12/02/2015 10:03:53    Fast TumblingTimeWindows(5000) of Reduce at
main(ItemPriceAvgPerOrder.java:108) -> Sink: Unnamed(1/1) switched to
FAILED
java.lang.OutOfMemoryError: Java heap space
    at java.util.HashMap.resize(HashMap.java:703)
    at java.util.HashMap.putVal(HashMap.java:662)
    at java.util.HashMap.put(HashMap.java:611)
    at
org.apache.flink.runtime.state.AbstractHeapKvState.update(AbstractHeapKvState.java:98)
    at
de.zalando.saiki.gerakanflink.ItemPriceAvgPerOrder$3.reduce(ItemPriceAvgPerOrder.java:121)
    at
de.zalando.saiki.gerakanflink.ItemPriceAvgPerOrder$3.reduce(ItemPriceAvgPerOrder.java:108)
    at
org.apache.flink.streaming.runtime.operators.windowing.KeyMap.putOrAggregate(KeyMap.java:196)
    at
org.apache.flink.streaming.runtime.operators.windowing.AggregatingKeyedTimePanes.addElementToLatestPane(AggregatingKeyedTimePanes.java:50)
    at
org.apache.flink.streaming.runtime.operators.windowing.AbstractAlignedProcessingTimeWindowOperator.processElement(AbstractAlignedProcessingTimeWindowOperator.java:210)
    at
org.apache.flink.streaming.runtime.io.StreamInputProcessor.processInput(StreamInputProcessor.java:166)
    at
org.apache.flink.streaming.runtime.tasks.OneInputStreamTask.run(OneInputStreamTask.java:63)
    at
org.apache.flink.streaming.runtime.tasks.StreamTask.invoke(StreamTask.java:218)
    at org.apache.flink.runtime.taskmanager.Task.run(Task.java:584)
    at java.lang.Thread.run(Thread.java:745)




2015-12-01 17:42 GMT+01:00 Maximilian Michels <m...@apache.org>:

> Thanks!
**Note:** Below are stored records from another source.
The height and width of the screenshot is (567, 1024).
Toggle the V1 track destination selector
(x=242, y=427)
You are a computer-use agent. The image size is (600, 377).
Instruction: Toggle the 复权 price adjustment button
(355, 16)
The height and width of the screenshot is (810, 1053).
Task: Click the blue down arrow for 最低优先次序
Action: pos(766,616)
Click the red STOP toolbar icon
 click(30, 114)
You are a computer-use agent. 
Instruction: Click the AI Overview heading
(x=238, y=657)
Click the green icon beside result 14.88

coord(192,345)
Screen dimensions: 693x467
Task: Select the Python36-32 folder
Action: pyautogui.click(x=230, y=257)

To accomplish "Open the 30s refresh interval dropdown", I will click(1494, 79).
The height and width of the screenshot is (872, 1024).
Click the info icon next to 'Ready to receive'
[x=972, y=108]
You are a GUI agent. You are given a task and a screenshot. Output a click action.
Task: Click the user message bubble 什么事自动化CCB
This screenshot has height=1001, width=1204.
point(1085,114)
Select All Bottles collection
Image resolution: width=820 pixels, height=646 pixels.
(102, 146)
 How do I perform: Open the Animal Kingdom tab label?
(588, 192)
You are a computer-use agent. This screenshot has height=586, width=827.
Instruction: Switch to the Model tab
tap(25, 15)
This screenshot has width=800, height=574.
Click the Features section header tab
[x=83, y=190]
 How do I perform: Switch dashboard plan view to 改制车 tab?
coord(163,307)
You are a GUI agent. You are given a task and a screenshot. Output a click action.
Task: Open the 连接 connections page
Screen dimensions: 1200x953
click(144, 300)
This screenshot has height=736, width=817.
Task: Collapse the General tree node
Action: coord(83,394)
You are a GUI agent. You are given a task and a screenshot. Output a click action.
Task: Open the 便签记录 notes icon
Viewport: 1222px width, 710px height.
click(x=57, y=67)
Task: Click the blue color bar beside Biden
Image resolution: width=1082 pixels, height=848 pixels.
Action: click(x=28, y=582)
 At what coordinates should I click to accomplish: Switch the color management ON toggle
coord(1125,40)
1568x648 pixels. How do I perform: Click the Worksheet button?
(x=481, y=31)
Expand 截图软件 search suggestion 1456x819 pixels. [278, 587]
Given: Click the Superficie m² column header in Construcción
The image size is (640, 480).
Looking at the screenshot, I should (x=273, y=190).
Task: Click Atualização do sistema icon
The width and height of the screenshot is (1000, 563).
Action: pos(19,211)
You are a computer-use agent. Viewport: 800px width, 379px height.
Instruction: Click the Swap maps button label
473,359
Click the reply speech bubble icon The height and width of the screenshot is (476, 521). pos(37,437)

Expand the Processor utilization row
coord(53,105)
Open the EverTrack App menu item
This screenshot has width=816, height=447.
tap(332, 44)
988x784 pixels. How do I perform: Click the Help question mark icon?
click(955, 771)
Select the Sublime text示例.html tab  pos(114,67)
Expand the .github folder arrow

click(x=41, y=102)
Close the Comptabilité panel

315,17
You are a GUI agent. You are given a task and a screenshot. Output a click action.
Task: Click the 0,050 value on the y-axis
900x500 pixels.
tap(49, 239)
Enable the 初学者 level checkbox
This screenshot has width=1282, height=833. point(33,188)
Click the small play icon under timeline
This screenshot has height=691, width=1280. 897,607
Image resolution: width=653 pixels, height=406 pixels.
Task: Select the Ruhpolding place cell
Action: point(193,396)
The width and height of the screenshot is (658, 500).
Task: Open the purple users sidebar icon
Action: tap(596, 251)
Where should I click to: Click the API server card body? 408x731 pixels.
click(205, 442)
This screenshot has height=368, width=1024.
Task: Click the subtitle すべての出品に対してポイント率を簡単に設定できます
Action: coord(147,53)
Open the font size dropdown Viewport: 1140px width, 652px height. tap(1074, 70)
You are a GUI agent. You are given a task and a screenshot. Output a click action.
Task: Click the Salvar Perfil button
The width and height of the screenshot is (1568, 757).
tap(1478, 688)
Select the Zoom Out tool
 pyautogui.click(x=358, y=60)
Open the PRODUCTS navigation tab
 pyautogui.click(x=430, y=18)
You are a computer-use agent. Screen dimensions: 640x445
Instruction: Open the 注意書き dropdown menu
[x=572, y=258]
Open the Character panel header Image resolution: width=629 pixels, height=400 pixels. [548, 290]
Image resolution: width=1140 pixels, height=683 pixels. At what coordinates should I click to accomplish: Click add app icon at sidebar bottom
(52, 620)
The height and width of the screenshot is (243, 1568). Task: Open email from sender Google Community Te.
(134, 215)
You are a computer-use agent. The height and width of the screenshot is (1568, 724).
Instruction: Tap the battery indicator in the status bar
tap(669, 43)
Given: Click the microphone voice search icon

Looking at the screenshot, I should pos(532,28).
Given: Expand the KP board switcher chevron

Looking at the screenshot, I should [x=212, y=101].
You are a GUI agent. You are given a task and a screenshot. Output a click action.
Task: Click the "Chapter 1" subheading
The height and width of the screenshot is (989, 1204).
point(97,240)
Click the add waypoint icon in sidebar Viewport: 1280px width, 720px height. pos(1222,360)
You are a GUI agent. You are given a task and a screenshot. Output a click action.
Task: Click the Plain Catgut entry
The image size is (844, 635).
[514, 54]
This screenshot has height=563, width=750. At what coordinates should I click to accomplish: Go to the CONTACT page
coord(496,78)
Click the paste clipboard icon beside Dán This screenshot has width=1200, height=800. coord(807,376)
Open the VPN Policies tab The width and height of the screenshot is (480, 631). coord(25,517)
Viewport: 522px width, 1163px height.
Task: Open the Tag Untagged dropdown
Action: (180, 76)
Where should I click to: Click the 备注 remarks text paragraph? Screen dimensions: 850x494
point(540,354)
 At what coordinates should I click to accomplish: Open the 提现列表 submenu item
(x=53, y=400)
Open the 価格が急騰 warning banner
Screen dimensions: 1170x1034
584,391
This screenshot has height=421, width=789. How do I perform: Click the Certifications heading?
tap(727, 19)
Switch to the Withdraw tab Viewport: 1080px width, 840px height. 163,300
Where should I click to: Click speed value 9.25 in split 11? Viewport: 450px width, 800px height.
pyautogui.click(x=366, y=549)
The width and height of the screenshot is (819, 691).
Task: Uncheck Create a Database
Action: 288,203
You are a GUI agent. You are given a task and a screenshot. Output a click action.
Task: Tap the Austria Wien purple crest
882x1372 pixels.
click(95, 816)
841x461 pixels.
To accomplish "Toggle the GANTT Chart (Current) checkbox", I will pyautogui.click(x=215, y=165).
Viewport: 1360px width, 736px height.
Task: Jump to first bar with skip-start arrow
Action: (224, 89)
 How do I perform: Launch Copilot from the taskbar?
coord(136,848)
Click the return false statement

I've linked the issue in JIRA.
>
> On Tue, Dec 1, 2015 at 5:39 PM, Robert Metzger <rmetz...@apache.org>
> wrote:
> > I think its this one https://issues.apache.org/jira/browse/KAFKA-824
> >
> > On Tue, Dec 1, 2015 at 5:37 PM, Maximilian Michels <m...@apache.org>
> wrote:
> >>
> >> I know this has been fixed already but, out of curiosity, could you
> >> point me to the Kafka JIRA issue for this
> >> bug? From the Flink issue it looks like this is a Zookeeper version
> >> mismatch.
> >>
> >> On Tue, Dec 1, 2015 at 5:16 PM, Robert Metzger <rmetz...@apache.org>
> >> wrote:
> >> > Hi Gyula,
> >> >
> >> > no, I didn't ;) We still deploy 0.10-SNAPSHOT versions from the
> >> > "release-0.10" branch to Apache's maven snapshot repository.
> >> >
> >> >
> >> > I don't think Mihail's code will run when he's compiling it against
> >> > 1.0-SNAPSHOT.
> >> >
> >> >
> >> > On Tue, Dec 1, 2015 at 5:13 PM, Gyula Fóra <gyula.f...@gmail.com>
> wrote:
> >> >>
> >> >> Hi,
> >> >>
> >> >> I think Robert meant to write setting the connector dependency to
> >> >> 1.0-SNAPSHOT.
> >> >>
> >> >> Cheers,
> >> >> Gyula
> >> >>
> >> >> Robert Metzger <rmetz...@apache.org> ezt írta (időpont: 2015. dec.
> 1.,
> >> >> K,
> >> >> 17:10):
> >> >>>
> >> >>> Hi Mihail,
> >> >>>
> >> >>> the issue is actually a bug in Kafka. We have a JIRA in Flink for
> this
> >> >>> as
> >> >>> well: https://issues.apache.org/jira/browse/FLINK-3067
> >> >>>
> >> >>> Sadly, we haven't released a fix for it yet. Flink 0.10.2 will
> contain
> >> >>> a
> >> >>> fix.
> >> >>>
> >> >>> Since the kafka connector is not contained in the flink binary, you
> >> >>> can
> >> >>> just set the version in your maven pom file to 0.10-SNAPSHOT. Maven
> >> >>> will
> >> >>> then download the code planned for the 0.10-SNAPSHOT release.
> >> >>>
> >> >>> On Tue, Dec 1, 2015 at 4:54 PM, Vieru, Mihail
> >> >>> <mihail.vi...@zalando.de>
> >> >>> wrote:
> >> >>>>
> >> >>>> Hi,
> >> >>>>
> >> >>>> we get the following NullPointerException after ~50 minutes when
> >> >>>> running
> >> >>>> a streaming job with windowing and state that reads data from Kafka
> >> >>>> and
> >> >>>> writes the result to local FS.
> >> >>>> There are around 170 million messages to be processed, Flink 0.10.1
> >> >>>> stops at ~8 million.
> >> >>>> Flink runs locally, started with the "start-cluster-streaming.sh"
> >> >>>> script.
> >> >>>>
> >> >>>> 12/01/2015 15:06:24    Job execution switched to status RUNNING.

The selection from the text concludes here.